The car park was almost empty when we got there. The swimming pool had closed half an hour previously and there was nothing taking place within the centre itself which was a blessing. I commandeered it at once. We had everything we needed to set up a control for the work ahead. It's a lovely centre and the restaurant provided an ideal place for us to get organised. The pendulum felt as though it were swinging our way at last.
CHAPTER EIGHTEEN
TORRE ABBEY
At the rear of the Riviera Centre there is a second restaurant with a fine broad terrace overlooking Torre Abbey Meadows and I led Leon across it until we could see over the bushes and through the trees across to the front of Torre Abbey.
“It's been there since the end of the twelfth century, around the time of the first Crusade. It was built by Premonstratensian Monks from Welbeck Abbey. The part you can see on the side facing us was formerly the Chapter House. The older ruins were the Cloisters that formed a part of the original monastery. It was amongst the wealthiest Abbeys in Europe for a long time, wealthy enough to build the first harbour in Torquay and found the town of Newton Abbot that we drove through on our way to Juliet's as a market place. It was Monks from here that built Ilsham Chapel.”
Seeing he was genuinely interested I pointed along the front of the Abbey.
“A lot of people have a completely false picture of these old Abbeys Leon, they imagine dozens of Monks scurrying about plotting against one another in semi darkness but the reality is that there were never very many Monks. Here it was sixteen at the height of its power and fewer for most of the time but they were commercially very powerful indeed. They controlled hundreds of square miles of commercial enterprise from this building. Most of the people here were servants and tradesmen employed by the Abbey.”
Leon looked
at me seriously. “You can dig a lot of tunnels with that sort of financial muscle.”
I nodded and declined one of his cigarettes and he told me to go on.

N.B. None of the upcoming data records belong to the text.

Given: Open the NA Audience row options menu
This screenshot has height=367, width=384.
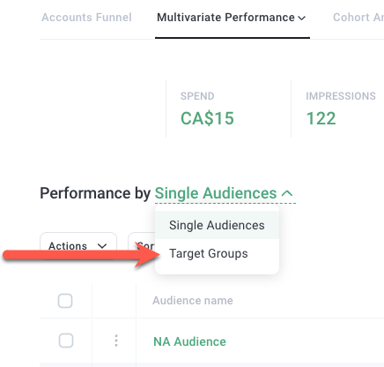Looking at the screenshot, I should pyautogui.click(x=116, y=341).
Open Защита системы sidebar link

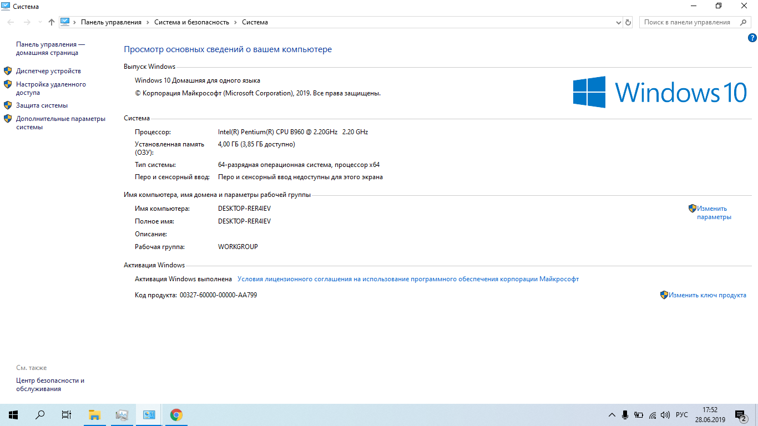point(42,105)
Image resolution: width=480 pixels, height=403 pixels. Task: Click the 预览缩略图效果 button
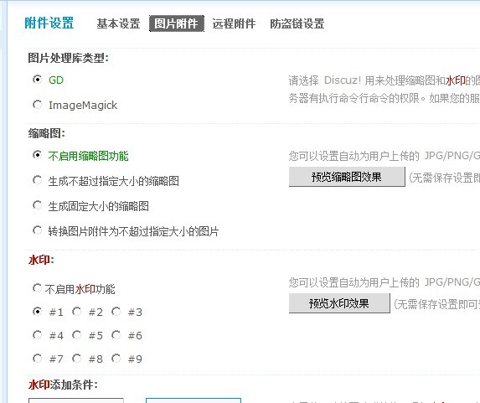(x=347, y=177)
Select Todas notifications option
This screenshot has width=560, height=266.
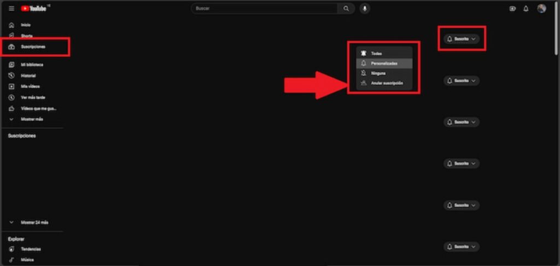pyautogui.click(x=384, y=54)
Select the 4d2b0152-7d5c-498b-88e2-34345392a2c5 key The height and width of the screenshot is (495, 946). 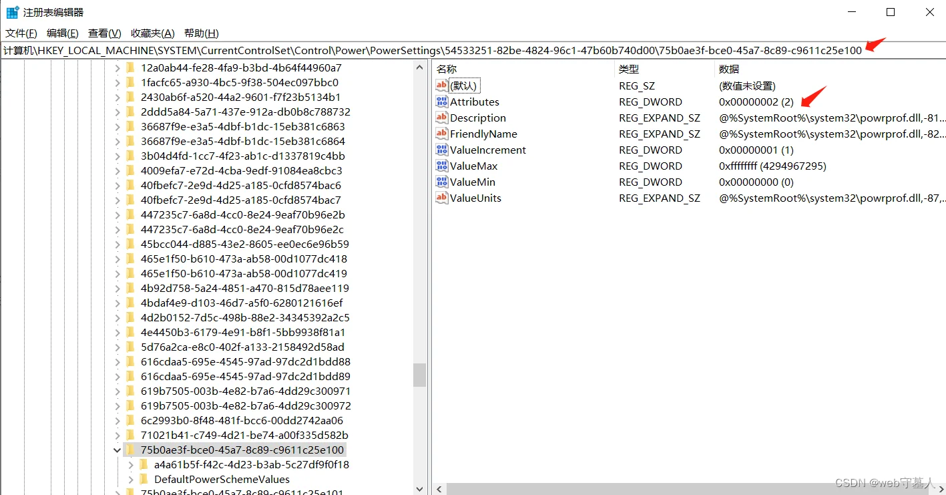[245, 317]
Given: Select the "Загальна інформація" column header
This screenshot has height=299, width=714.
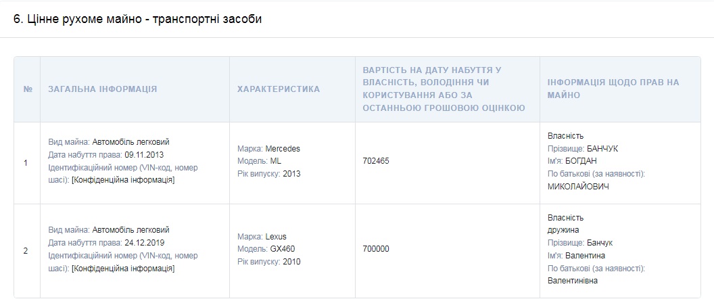Looking at the screenshot, I should point(102,89).
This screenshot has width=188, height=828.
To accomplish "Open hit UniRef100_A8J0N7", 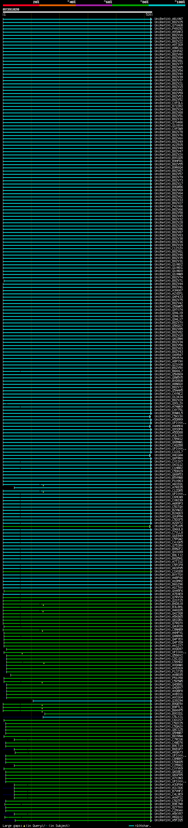I will (169, 19).
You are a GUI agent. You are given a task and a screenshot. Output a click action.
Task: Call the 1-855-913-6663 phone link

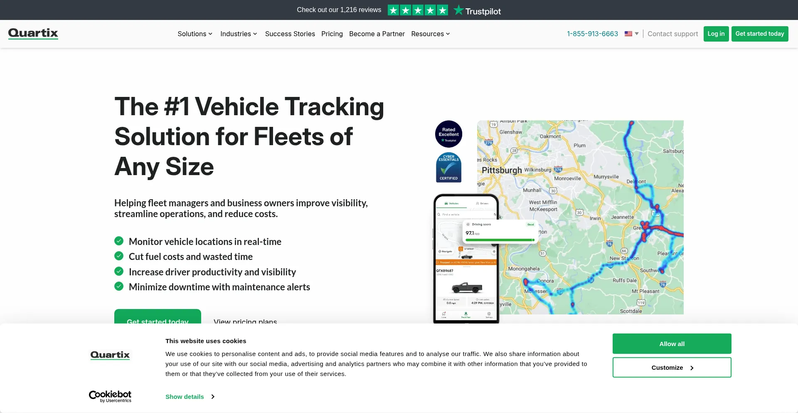tap(592, 34)
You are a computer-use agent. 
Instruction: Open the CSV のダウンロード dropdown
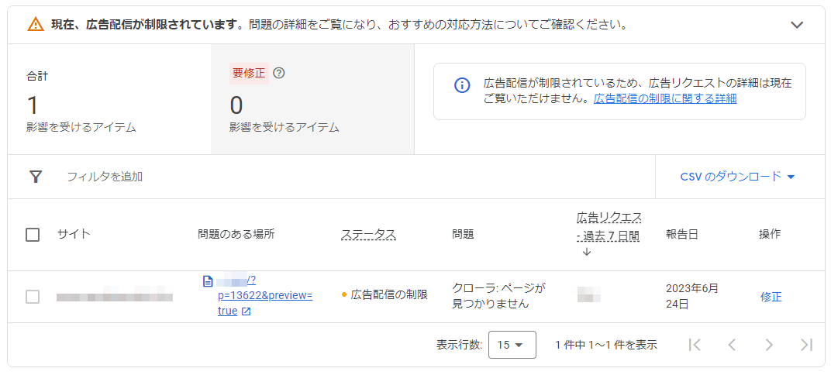click(737, 177)
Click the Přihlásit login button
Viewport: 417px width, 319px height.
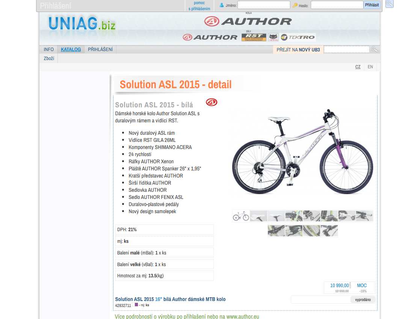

“The modern Georgian Manor house along the front was built after the Dissolution when Henry eighth fell out with Rome and had most of our Abbeys reduced to ruins. It was the home of a famous local family who pretty much founded Torquay. The Cary's. It's mostly an art gallery today but there are some splendid rooms inside with a few twelfth century bits and pieces dotted around. It's just been restored at a cost of millions but they made a really fine job of it. The Tower you can see on the far end and the tunnels and arches are part of the old Gate House. On the other side the building you can see the end of is a tithe barn that became the Spanish Barn. Prisoners from the Spanish Armada were held there. There's said to be a ghost of a woman who disguised herself as a seaman to stay with her lover and died in there. She is supposed to roam around through the tree's here seeking him.”